Earlier this month Shively told the Puget Sound Business Journal that he first smoked marijuana 18 months ago with a "brilliant" fellow Microsoft employee.
"I tried it and I absolutely loved it. It's like I was having the most amazing creative brainstorms," he said. "It was like living in a whole new dimension. So I started consuming it about once a month, and I started sharing with people the experiences I was having, so I sort of became an amateur evangelist of cannabis."
Colorado Gov. John Hickenlooper, a Democrat, signed into law recreational marijuana regulations Tuesday. The Colorado rules require prospective shop owners to live in the state for two years before they can apply for a recreational marijuana permit – meaning that Shively will likely be unable to join that market.
A draft of Washington state's recreational pot rules was publicly released earlier in May. While Shively's plans would seemingly be allowed under the rules, the woman who wrote Initiative 502, which legalized pot in the state, and the paid marijuana consultant advising the state government warned the plans might land Shively in prison.

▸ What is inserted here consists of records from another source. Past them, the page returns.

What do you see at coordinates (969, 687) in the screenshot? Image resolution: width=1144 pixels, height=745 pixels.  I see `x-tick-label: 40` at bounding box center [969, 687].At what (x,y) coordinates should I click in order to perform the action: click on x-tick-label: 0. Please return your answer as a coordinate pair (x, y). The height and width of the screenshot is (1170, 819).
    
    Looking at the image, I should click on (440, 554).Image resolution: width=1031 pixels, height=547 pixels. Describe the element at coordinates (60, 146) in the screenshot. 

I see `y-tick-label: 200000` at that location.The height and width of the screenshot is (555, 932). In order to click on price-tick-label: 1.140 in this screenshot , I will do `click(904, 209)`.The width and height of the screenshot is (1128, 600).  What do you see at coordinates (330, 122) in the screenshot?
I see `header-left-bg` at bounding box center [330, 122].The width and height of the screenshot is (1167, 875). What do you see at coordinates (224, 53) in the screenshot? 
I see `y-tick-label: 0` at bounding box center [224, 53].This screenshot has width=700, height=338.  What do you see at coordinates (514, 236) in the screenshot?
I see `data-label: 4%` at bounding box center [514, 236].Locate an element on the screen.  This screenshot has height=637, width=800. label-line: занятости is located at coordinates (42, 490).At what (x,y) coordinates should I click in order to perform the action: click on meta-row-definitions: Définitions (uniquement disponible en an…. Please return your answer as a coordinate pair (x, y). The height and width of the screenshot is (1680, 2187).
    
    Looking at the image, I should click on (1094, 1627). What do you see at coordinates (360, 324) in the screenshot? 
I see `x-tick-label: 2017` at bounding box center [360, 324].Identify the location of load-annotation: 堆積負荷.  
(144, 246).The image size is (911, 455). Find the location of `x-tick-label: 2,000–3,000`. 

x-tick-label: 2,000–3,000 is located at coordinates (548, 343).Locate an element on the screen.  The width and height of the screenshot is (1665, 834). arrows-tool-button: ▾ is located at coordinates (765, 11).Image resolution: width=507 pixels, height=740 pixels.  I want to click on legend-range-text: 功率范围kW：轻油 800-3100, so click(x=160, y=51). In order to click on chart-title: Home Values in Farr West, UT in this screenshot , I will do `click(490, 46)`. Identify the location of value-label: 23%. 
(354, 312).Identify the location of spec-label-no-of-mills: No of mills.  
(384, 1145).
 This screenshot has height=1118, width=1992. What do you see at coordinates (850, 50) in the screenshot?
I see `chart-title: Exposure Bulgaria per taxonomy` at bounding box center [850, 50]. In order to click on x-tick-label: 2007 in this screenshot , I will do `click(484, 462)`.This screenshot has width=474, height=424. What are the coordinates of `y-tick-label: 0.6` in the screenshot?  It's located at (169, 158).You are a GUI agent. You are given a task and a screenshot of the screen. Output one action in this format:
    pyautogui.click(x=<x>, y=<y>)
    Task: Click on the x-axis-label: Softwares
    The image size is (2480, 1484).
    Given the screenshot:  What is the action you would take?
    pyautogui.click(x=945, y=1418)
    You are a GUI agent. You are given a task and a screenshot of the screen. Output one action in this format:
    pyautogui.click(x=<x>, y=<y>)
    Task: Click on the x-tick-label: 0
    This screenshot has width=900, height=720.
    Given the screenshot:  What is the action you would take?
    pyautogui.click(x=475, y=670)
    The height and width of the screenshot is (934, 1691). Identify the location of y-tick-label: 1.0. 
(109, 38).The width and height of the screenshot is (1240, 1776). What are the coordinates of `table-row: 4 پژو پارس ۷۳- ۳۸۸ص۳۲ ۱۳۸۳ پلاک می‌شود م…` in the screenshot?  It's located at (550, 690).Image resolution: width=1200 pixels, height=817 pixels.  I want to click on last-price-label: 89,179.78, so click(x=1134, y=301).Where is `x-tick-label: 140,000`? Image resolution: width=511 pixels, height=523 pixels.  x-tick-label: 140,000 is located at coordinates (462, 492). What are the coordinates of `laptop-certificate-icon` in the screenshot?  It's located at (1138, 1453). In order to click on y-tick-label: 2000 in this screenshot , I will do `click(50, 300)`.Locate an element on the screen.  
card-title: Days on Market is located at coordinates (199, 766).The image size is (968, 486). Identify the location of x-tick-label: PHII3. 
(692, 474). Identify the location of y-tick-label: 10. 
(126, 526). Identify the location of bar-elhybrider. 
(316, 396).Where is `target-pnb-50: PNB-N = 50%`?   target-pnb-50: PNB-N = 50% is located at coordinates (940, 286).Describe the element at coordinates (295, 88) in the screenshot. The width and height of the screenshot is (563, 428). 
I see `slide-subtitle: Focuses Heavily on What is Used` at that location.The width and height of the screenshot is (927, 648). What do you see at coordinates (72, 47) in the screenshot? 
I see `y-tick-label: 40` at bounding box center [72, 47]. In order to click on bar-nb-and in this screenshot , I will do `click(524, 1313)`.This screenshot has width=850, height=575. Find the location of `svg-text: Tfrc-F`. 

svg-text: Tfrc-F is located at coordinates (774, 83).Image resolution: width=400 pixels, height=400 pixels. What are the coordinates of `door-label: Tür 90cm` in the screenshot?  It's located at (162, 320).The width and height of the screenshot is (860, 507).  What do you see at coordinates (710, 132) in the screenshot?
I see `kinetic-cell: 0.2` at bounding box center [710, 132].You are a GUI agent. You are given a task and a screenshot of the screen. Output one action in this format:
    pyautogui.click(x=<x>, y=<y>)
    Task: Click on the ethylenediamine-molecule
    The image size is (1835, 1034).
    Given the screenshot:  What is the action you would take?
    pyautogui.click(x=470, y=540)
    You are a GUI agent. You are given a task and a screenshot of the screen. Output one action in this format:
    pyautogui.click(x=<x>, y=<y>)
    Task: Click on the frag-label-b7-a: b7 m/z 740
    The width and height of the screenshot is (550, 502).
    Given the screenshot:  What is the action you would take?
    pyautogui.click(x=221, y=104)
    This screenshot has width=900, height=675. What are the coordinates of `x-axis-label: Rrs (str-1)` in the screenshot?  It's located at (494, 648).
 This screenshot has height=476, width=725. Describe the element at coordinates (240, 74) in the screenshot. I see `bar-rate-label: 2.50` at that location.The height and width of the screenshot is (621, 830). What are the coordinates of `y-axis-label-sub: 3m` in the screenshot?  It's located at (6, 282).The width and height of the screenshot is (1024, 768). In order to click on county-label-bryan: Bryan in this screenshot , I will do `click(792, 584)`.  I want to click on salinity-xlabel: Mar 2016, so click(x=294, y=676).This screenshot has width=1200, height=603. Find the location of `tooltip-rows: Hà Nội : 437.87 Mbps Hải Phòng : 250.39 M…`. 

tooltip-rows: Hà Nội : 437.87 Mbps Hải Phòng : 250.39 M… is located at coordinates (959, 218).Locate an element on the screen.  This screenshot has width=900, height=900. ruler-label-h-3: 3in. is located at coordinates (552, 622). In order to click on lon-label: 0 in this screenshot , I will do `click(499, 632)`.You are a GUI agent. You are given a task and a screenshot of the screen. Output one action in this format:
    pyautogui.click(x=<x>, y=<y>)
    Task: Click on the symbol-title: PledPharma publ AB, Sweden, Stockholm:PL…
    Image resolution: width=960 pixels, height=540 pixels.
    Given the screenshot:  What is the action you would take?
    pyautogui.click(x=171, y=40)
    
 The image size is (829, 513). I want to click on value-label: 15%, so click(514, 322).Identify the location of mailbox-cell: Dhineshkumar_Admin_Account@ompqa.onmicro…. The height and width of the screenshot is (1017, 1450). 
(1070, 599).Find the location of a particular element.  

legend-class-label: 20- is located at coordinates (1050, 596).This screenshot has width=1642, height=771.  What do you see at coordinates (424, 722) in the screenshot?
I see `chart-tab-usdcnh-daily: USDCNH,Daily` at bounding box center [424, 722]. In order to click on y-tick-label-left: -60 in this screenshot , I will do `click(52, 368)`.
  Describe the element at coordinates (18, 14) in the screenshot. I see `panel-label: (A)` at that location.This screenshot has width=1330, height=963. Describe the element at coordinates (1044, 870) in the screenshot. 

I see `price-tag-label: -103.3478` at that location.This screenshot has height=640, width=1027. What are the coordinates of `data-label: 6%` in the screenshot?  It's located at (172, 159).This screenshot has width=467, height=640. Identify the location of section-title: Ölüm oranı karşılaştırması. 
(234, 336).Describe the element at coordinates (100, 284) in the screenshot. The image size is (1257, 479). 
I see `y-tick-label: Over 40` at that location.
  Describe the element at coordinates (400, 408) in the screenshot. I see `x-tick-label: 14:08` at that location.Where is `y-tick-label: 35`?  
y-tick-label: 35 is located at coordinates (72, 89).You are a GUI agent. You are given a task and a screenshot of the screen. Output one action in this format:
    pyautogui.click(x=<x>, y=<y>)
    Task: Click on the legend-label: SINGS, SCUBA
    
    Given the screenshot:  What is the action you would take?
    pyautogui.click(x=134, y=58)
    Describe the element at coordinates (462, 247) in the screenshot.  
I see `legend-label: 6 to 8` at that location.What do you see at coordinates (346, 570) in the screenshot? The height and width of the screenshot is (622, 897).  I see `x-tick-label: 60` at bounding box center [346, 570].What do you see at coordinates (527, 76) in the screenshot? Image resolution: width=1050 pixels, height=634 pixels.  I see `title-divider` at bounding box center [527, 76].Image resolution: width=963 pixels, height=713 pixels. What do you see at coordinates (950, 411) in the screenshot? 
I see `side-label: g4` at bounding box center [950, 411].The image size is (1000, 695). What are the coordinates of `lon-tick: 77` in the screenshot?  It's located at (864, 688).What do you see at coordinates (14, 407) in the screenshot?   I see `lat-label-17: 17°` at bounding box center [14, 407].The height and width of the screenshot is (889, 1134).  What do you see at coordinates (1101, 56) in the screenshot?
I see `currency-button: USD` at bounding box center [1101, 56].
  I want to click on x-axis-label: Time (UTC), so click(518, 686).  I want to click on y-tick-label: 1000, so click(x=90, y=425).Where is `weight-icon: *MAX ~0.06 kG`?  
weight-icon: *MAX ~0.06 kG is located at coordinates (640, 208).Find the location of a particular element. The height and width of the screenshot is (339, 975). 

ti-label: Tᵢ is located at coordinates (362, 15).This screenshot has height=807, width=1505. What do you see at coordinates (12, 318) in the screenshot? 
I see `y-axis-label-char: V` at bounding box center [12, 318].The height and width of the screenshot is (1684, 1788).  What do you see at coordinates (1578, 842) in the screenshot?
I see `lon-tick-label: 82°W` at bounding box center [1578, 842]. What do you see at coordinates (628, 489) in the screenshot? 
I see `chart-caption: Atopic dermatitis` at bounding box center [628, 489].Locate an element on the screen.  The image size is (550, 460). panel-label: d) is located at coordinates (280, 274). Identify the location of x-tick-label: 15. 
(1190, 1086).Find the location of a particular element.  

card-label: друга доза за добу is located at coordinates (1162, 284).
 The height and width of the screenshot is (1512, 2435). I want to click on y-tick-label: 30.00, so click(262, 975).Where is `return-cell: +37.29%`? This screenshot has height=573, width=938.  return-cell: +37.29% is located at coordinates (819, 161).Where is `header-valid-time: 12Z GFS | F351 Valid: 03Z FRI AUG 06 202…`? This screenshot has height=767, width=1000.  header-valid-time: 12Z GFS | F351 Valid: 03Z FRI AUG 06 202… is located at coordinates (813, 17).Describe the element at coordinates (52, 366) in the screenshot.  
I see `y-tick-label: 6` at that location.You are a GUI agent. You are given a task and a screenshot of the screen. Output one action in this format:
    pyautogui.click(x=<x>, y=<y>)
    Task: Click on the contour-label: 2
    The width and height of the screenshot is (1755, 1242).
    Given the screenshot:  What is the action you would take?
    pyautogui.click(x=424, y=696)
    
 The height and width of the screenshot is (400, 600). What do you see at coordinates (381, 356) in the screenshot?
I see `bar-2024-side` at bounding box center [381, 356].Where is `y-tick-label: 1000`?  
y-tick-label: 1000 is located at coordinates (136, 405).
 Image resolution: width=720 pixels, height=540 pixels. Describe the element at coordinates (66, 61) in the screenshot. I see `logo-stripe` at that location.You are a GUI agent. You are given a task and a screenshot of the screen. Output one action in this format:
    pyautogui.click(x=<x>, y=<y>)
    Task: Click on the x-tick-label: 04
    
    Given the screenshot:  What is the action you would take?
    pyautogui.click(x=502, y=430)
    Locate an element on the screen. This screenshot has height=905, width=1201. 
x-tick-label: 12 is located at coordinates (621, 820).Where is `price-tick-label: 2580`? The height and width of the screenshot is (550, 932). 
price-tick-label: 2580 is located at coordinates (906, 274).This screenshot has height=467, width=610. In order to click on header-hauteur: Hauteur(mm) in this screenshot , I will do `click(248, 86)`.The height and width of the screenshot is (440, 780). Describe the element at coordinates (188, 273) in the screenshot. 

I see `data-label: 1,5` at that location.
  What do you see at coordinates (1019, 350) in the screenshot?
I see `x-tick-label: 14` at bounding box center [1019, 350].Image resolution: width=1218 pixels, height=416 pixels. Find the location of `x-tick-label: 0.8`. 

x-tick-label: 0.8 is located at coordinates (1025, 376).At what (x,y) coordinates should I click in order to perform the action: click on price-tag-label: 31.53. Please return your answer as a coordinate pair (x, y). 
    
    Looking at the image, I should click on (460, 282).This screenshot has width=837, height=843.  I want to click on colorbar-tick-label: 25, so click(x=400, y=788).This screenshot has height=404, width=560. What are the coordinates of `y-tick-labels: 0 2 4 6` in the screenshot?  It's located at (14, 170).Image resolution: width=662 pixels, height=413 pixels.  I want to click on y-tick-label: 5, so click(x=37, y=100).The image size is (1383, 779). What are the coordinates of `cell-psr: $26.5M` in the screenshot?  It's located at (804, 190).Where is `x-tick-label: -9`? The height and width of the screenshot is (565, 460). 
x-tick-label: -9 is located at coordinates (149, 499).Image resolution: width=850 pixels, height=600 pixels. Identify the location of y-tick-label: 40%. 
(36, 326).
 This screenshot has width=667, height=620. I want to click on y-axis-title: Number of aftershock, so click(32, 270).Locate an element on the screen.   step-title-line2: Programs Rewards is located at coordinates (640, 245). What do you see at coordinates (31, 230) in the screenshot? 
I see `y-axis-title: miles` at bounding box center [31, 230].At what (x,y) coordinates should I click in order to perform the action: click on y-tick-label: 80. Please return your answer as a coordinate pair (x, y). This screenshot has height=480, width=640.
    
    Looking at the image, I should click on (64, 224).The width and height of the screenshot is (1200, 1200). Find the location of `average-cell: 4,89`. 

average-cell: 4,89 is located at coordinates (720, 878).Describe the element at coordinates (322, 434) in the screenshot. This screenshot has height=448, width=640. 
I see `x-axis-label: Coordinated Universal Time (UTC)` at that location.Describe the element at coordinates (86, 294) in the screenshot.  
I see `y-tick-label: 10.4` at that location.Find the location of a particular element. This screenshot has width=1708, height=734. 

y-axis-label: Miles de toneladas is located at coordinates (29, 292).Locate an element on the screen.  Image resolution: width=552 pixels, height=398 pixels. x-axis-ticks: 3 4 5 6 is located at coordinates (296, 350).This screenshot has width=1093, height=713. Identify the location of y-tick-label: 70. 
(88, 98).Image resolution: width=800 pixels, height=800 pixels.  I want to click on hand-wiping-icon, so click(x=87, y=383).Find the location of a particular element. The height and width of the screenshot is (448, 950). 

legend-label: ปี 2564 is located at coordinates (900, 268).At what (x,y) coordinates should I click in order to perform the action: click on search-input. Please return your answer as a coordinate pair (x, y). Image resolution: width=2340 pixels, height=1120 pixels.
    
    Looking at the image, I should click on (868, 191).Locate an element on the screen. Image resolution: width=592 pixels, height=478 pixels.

"Having a national chain of marijuana-based companies is not only explicitly counter to the existing prohibition, but also counter to the government's expressed concern about business growing too large," Initiative 502 author Alison Holcomb told the Seattle Times.
Holcomb referenced a 2011 Justice Department memorandum on medical marijuana, which specifically noted large-scale business plans.
"Persons who are in the business of cultivating, selling, or distributing marijuana, and those who knowingly facilitate such activities, are in violation of the Controlled Substances Act, regardless of state law," said the memo. "Those who engage in transactions involving the proceeds of such activity may also be in violation of federal money laundering statutes and other federal financing laws."